### WHAT YOU HAVE TO DO
Drop all pictures and repeat exactly the lines from the line holding "Given: Click the 配置模型 button" through the end of the records.

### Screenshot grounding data
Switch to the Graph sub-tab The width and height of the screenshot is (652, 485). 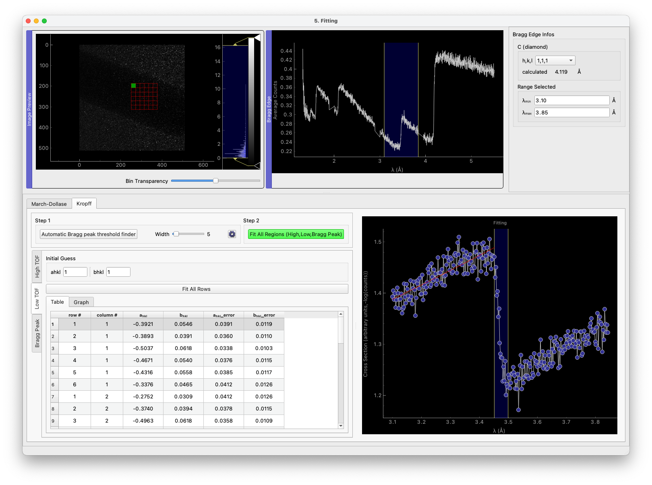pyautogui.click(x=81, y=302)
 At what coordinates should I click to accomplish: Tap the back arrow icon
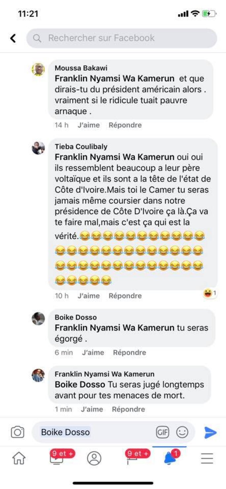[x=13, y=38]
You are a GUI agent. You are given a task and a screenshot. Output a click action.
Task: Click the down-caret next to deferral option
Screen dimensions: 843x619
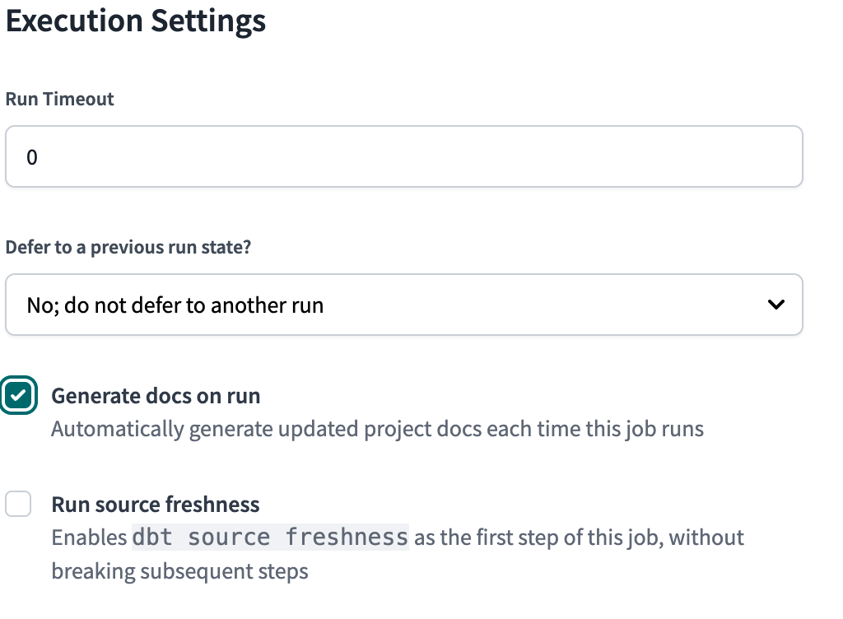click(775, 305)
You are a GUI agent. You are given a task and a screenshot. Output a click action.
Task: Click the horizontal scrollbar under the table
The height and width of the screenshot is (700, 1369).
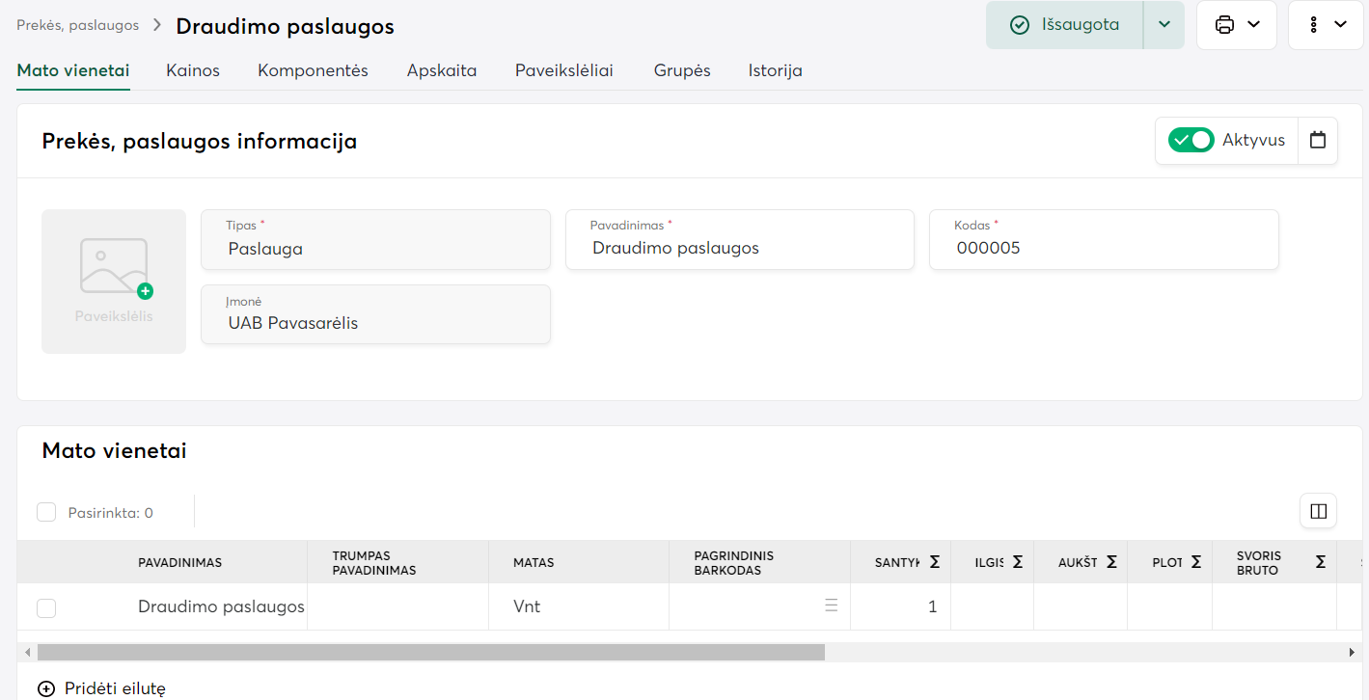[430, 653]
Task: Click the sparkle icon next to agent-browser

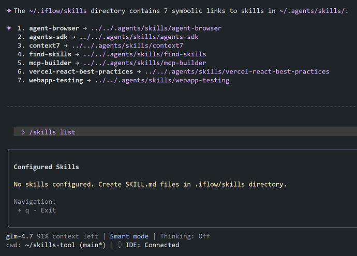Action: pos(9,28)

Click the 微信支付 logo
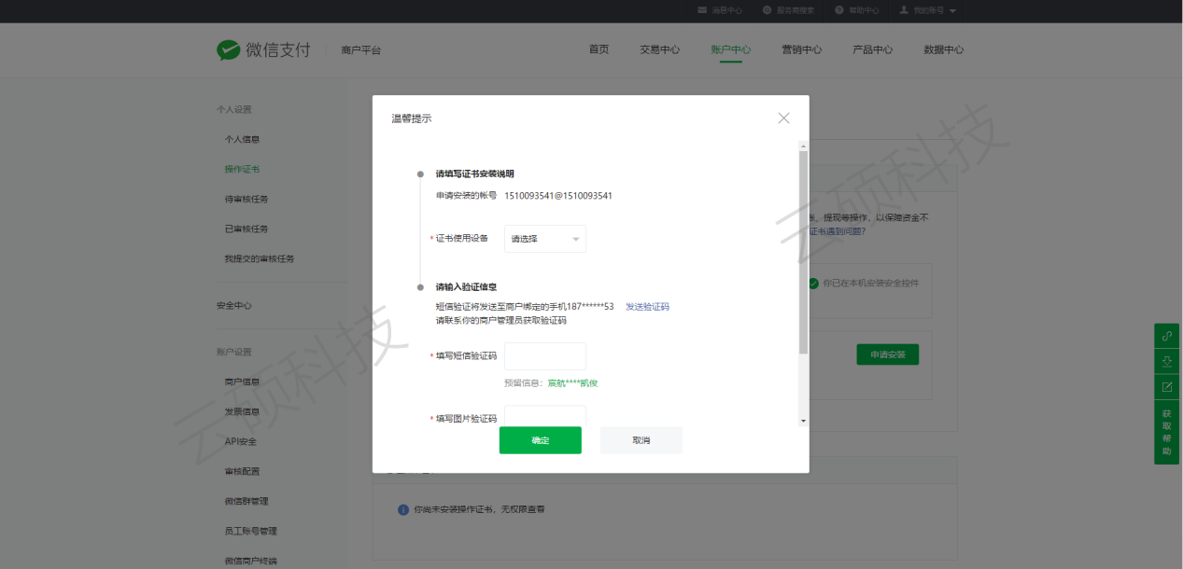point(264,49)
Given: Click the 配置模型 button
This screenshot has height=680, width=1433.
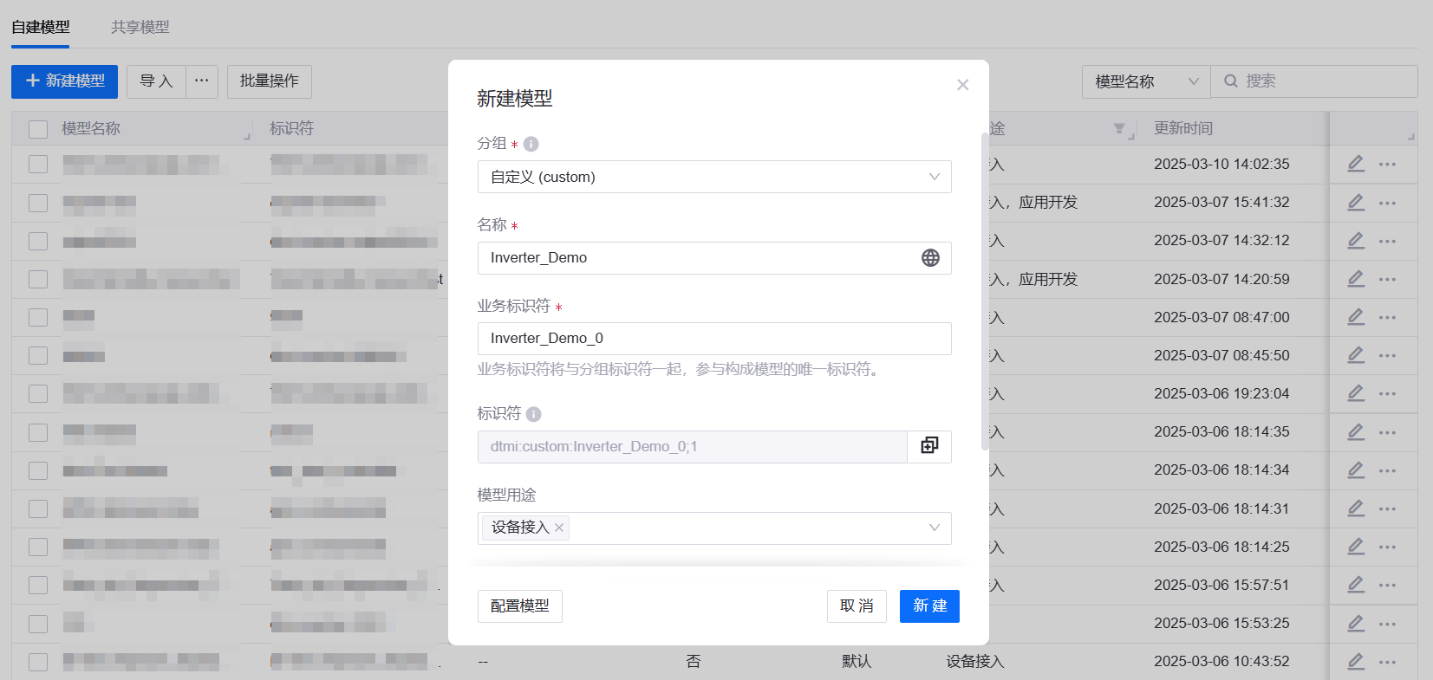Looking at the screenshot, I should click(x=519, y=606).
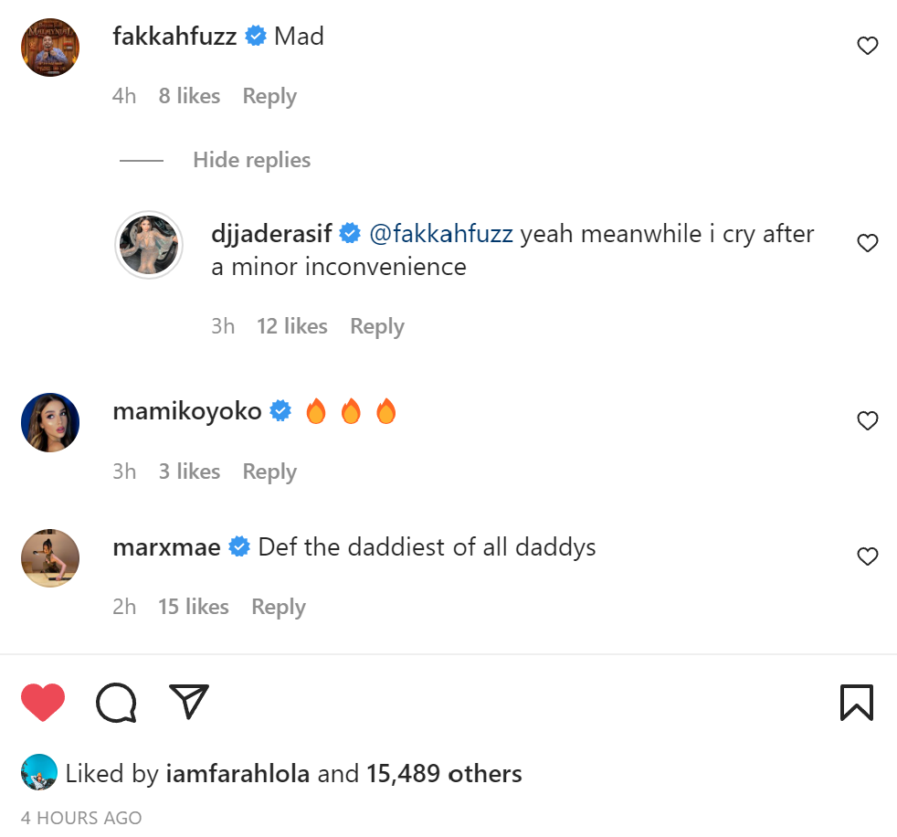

### ANSWER TO THIS PROBLEM
Given: Click the 配置模型 button
This screenshot has height=680, width=1433.
Looking at the screenshot, I should click(x=519, y=606).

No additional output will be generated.